Required work | How many lines in the records below contain the word "Remedies"? Answer with the number alone.

The data |
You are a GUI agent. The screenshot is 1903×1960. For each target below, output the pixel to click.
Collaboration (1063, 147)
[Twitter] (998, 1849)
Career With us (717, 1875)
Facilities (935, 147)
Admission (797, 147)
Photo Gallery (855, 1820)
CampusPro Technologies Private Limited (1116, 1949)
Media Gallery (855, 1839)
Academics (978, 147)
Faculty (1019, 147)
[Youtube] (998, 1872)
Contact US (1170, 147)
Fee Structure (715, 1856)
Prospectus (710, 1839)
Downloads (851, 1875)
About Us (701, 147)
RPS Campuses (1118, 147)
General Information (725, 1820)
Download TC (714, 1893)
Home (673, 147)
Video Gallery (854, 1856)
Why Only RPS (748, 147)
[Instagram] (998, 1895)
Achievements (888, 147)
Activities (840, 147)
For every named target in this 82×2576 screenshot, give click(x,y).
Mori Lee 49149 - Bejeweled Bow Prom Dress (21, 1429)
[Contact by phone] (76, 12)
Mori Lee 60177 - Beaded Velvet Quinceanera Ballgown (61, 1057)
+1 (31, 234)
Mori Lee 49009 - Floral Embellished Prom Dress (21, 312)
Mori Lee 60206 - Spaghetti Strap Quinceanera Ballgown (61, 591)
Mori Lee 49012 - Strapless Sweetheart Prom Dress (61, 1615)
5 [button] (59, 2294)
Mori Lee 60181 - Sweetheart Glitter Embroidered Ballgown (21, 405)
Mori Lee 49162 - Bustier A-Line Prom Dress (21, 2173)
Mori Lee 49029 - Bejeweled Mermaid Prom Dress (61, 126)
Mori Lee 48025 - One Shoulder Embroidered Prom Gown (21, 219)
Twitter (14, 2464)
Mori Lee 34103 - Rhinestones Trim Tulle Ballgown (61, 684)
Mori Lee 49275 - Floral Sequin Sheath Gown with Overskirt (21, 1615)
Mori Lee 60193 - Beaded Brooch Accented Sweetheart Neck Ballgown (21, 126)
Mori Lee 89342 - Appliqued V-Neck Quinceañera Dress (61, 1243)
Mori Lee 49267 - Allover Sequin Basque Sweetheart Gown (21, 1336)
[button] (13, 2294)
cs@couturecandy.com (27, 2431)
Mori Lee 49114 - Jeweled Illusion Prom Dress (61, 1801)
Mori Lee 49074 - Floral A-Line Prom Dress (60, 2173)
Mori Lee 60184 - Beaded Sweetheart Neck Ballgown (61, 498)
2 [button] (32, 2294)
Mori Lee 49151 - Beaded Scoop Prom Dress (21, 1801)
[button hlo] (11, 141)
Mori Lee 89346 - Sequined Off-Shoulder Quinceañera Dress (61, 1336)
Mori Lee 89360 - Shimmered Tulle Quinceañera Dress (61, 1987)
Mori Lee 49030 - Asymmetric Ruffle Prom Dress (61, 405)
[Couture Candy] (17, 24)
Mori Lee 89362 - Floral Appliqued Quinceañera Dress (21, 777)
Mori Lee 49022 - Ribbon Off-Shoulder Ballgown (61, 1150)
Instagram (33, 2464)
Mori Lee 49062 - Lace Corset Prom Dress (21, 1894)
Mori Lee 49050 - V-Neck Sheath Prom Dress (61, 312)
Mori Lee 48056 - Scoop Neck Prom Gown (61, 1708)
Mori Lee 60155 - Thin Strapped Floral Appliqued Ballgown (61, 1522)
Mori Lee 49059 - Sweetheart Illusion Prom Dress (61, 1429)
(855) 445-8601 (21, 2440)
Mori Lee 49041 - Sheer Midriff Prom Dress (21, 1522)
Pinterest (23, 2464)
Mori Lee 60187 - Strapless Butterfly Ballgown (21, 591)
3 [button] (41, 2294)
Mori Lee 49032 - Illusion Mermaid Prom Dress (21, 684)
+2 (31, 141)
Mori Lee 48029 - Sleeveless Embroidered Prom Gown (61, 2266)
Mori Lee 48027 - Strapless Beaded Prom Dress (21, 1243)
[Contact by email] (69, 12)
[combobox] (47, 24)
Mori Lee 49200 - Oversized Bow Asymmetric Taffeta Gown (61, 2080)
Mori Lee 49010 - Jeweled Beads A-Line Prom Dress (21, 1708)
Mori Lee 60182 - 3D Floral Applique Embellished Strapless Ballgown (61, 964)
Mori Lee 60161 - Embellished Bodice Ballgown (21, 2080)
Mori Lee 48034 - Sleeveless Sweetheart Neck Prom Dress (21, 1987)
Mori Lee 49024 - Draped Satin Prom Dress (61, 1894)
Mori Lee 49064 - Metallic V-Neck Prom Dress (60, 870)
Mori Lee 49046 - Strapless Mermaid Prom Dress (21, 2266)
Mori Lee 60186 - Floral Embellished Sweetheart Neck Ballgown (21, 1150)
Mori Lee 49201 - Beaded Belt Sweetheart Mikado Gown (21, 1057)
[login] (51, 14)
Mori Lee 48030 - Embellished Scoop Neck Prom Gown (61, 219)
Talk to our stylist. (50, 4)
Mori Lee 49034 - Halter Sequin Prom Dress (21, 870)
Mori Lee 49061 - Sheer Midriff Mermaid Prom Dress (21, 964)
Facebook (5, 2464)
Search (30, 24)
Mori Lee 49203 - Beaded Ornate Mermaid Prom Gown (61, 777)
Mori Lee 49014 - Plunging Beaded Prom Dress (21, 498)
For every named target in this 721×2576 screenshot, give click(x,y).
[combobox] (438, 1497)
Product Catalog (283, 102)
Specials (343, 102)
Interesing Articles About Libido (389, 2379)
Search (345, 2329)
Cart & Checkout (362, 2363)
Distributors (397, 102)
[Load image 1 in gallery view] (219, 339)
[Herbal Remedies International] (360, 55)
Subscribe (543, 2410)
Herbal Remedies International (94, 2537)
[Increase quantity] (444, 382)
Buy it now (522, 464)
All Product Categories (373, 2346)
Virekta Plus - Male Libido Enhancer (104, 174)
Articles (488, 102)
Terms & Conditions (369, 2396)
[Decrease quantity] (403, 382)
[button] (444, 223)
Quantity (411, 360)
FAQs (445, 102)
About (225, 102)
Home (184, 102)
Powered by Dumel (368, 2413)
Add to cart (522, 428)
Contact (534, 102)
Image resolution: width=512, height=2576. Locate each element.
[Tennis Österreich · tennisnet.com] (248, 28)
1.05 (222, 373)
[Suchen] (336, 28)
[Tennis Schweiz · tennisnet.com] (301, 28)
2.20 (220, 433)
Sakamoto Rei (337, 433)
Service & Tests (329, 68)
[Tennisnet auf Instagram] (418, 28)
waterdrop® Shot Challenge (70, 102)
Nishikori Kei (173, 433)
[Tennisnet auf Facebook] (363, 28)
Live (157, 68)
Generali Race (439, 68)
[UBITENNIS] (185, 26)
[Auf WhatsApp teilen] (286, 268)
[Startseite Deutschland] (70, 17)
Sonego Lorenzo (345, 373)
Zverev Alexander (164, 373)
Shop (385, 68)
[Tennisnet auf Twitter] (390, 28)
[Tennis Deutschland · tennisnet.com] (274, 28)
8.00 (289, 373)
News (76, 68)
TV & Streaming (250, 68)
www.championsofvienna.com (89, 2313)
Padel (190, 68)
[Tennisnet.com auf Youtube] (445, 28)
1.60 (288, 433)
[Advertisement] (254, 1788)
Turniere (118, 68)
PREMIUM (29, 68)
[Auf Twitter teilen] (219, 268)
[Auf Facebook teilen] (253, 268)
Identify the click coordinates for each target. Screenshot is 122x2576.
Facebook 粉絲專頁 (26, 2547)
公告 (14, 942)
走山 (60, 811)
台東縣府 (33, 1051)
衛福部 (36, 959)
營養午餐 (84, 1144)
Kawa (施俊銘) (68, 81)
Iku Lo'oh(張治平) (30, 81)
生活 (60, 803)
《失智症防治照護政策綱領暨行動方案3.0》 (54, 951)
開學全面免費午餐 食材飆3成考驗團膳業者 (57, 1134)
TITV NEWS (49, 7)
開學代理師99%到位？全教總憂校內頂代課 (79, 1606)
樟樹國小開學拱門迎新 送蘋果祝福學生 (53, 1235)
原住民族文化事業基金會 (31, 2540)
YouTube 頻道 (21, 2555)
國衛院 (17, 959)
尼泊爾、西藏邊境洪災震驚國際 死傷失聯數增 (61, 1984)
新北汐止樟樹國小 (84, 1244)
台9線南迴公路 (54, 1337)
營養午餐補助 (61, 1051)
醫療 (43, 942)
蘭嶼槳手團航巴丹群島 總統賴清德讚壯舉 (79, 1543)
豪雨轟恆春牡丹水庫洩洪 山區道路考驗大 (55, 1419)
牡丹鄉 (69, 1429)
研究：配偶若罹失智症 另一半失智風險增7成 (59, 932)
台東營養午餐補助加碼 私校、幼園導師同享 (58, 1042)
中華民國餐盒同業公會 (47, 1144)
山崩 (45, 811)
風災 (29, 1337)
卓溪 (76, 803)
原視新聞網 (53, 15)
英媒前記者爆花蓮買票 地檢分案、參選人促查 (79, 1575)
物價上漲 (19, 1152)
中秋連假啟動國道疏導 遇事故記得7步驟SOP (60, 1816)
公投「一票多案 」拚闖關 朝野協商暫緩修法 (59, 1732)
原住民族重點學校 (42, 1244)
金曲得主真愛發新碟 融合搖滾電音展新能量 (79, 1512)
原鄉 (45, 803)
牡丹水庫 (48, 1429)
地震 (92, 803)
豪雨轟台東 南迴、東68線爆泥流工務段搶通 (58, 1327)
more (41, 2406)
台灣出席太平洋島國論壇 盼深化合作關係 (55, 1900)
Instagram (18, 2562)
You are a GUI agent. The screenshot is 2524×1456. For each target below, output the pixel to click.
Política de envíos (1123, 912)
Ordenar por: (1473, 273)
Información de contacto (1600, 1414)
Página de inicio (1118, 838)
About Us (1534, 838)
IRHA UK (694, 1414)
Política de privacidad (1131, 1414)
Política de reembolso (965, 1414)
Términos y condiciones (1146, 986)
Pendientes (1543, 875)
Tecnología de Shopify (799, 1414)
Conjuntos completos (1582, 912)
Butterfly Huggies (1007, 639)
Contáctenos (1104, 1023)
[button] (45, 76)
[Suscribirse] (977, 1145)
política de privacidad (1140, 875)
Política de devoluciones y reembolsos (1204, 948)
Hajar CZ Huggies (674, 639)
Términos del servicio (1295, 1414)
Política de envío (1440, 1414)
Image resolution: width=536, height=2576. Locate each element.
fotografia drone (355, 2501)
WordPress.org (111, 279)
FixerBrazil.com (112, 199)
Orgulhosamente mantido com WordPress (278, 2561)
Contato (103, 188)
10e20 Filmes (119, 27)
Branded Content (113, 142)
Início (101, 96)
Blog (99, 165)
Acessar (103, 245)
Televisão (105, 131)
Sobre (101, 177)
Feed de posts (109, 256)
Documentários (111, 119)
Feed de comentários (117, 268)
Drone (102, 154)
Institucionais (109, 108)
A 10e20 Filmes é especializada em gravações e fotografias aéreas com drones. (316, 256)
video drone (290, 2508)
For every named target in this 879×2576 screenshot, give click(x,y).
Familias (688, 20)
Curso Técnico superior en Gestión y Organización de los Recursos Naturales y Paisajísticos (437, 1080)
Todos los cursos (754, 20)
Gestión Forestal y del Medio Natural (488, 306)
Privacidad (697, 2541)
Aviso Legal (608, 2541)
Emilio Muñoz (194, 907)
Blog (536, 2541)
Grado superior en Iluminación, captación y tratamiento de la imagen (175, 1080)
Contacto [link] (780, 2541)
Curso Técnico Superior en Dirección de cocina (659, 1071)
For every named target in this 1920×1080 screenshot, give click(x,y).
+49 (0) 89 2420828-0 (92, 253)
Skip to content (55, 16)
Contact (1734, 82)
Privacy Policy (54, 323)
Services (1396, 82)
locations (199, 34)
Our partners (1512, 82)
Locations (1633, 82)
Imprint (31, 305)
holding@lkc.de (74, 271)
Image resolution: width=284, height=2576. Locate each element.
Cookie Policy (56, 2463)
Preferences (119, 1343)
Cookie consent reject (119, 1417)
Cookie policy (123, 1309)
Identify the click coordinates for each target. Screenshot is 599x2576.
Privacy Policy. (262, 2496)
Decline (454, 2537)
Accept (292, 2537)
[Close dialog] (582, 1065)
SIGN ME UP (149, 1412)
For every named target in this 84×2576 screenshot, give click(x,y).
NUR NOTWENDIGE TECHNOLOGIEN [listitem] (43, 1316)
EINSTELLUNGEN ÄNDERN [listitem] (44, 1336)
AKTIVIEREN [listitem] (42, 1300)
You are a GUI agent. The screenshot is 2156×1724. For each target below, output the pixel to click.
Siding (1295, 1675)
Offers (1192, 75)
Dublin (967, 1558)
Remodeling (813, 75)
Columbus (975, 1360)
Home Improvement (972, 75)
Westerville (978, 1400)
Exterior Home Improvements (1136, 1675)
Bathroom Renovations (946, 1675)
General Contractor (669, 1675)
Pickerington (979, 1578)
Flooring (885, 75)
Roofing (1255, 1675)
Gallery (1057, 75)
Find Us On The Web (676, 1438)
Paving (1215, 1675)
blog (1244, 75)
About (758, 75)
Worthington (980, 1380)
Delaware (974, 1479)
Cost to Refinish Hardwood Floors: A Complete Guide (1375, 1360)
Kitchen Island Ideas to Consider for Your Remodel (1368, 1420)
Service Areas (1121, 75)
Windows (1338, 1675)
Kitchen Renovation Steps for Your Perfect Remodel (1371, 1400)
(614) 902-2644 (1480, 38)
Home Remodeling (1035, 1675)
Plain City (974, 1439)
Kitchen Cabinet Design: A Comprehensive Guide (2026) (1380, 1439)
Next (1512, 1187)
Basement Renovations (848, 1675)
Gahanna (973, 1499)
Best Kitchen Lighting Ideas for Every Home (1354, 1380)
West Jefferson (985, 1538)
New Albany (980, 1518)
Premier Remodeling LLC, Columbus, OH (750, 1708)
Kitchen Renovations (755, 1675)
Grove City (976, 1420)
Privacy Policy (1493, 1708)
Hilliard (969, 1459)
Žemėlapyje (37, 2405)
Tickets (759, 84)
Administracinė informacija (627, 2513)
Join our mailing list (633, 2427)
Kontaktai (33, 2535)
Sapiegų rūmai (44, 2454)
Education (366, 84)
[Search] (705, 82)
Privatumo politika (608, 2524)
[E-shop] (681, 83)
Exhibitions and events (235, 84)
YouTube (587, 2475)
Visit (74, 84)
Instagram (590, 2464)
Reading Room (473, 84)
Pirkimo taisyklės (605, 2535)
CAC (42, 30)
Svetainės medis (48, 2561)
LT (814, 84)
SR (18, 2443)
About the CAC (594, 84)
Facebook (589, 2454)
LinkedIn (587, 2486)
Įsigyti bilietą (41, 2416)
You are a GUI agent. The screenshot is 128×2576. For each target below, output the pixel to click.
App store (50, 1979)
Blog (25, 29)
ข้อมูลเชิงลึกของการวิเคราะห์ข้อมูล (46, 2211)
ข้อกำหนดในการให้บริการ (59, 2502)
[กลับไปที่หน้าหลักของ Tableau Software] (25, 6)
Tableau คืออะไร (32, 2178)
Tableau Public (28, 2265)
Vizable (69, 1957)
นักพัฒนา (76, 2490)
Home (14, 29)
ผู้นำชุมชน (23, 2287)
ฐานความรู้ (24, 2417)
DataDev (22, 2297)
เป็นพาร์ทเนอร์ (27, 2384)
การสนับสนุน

Result for this exercise | 2